Juan Correa
Juan Correa was a distinguished Mexican painter of the late seventeenth and early eighteenth centuries. His years of greatest activity were from 1671 to 1716.
Career
Correa was the Afro-Mexican son of a mulatto physician from Cádiz, Spain, and a freed black woman, Pascuala de Santoyo. Correa "became one of the most prominent artists in New Spain during his lifetime, along with Cristóbal de Villalpando."Correa was a highly productive religious painter, with two major paintings in the sacristy of the Cathedral of Mexico City, one on the subject of the Assumption and Coronation of the Virgin, and the Entry into Jerusalem.
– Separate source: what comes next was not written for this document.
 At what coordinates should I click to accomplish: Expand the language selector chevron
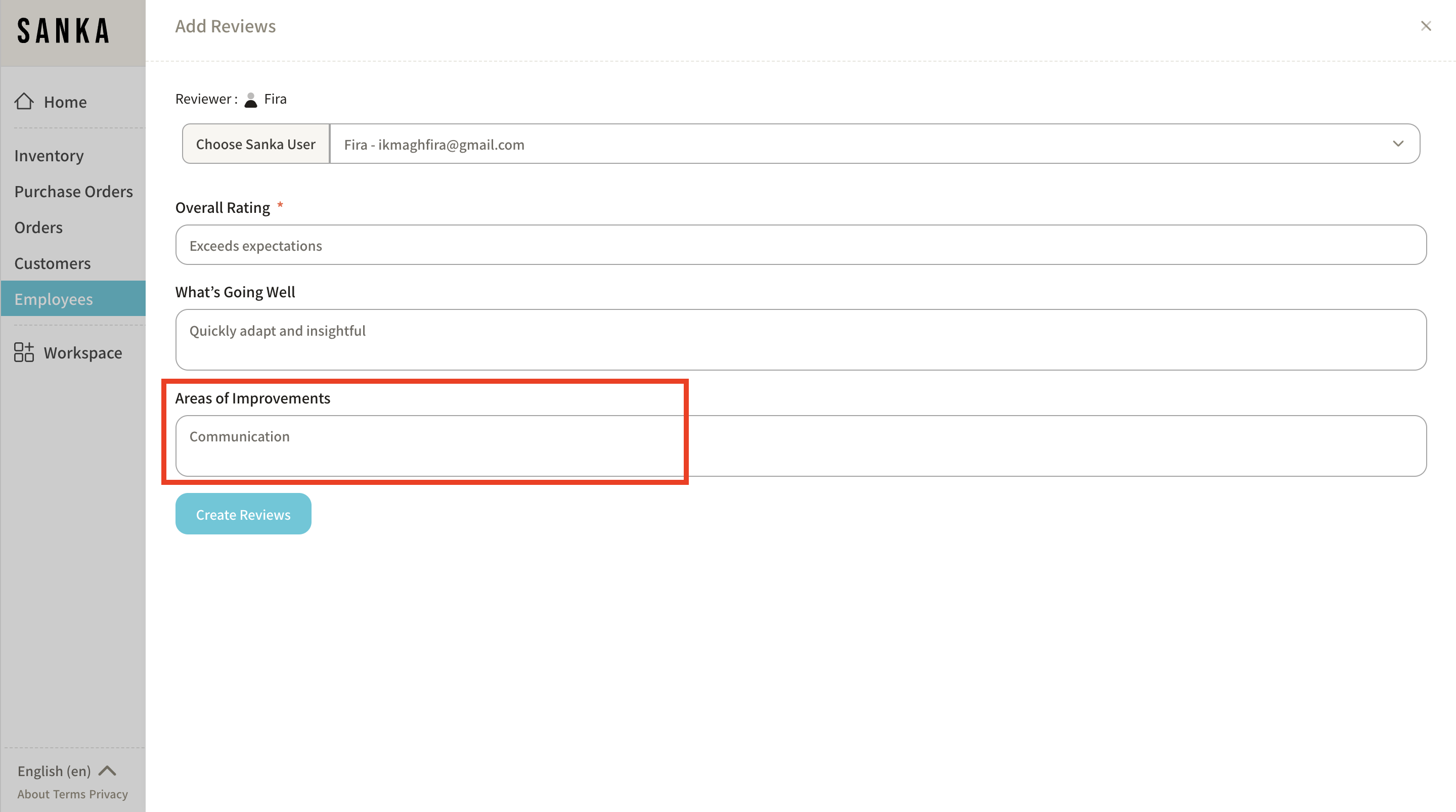click(107, 770)
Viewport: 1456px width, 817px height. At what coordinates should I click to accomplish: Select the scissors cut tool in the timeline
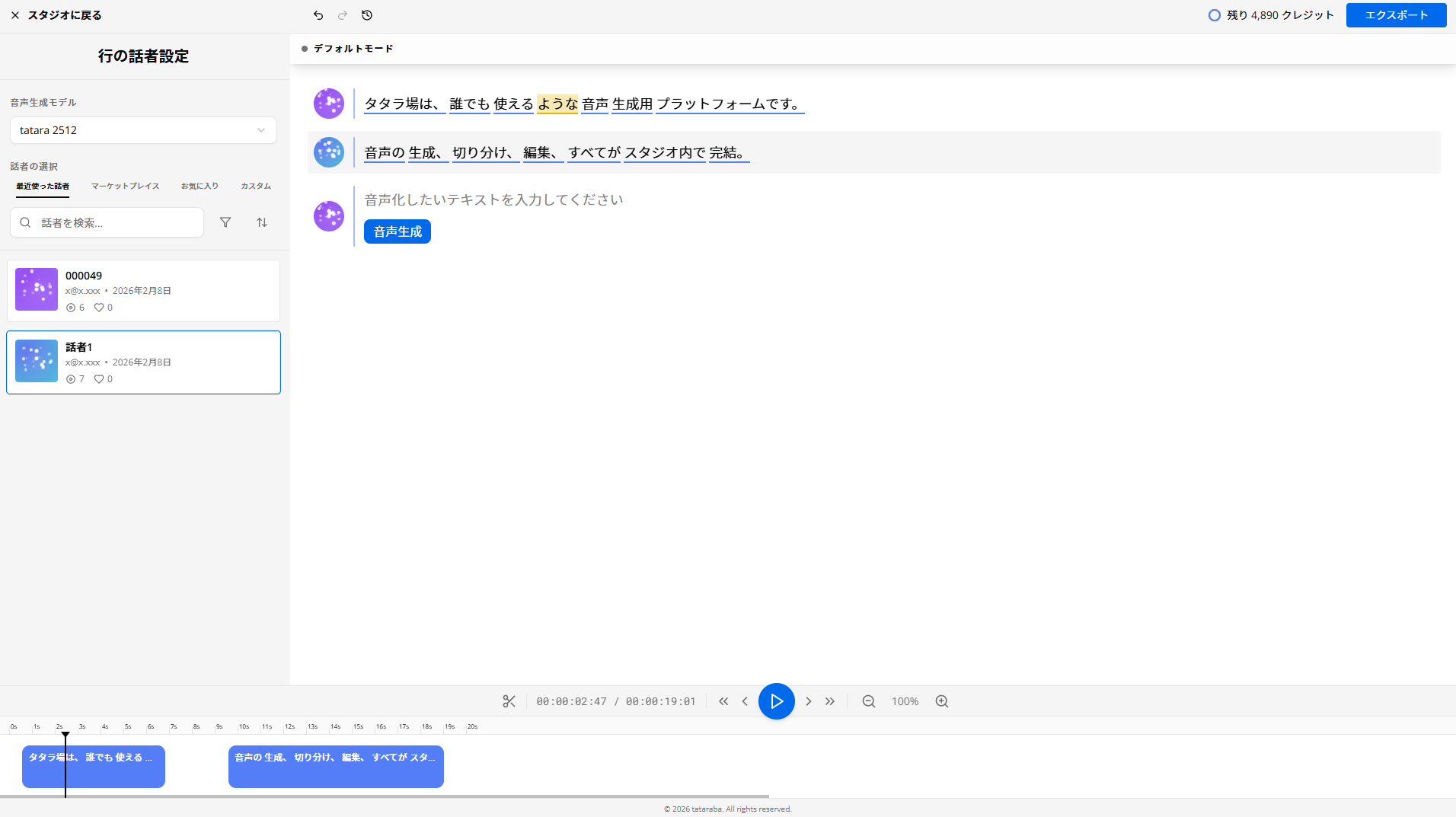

Elsewhere in the cathedral he created the Vision of the Apocalypse, and other versions of the Assumption and Coronation of the Virgin. His two canvases for the sacristy are regarded as masterpieces of Mexican baroque. Correa also painted major works for the Jesuit church in Tepozotlan, Mexico, the Chapel of the Rosary in the convent of Azcapotzalco and—based on models by ——for the cathedral of Durango. His last known work from the early 18th century was documented at Antigua, Guatemala, in 1739.
Correa was the teacher of José de Ibarra and Juan Rodríguez Juarez. His brother, José Correa, his nephews Miguel Correa and Diego Correa, and his grandsons worked as painters.
Style
It is estimated that Correa produced around 500 paintings for churches and private patrons during the course of his life. His themes are mainly catholic. His early style was described by Ilona Katzew as having a "vibrant palette, elegant composition, and overall emphasis on decorative details subtle color gradations that provide a sense of iridescence and contribute to the overall mystical effect." It is often unclear if a painting should be attributed to Juan Correa alone, or to his family atelier. According to Kathryn Santner, "the immense success of the Correa family demonstrates that Afrodescendant artists were indeed able to function in colonial Mexico as prominent artists within the guild system.Manuel Toussaint considers Correa and Villalpando the main exponents of the Baroque style of painting in Mexico. According to Toussaint, Correa was "important in achieving a new quality, in the creative impulse he expresses, and which one cannot doubt embodies the eagerness of New Spain for an art of its own, breaking away from its Spanish lineage. Here New Spain attains its own personality, unique and unmistakable." James Oles writes that "Correa and Villalpando created a distinctive—if at times formulaic—style that hearkened back to the strong Mannerist traditions of the mid-sixteenth century."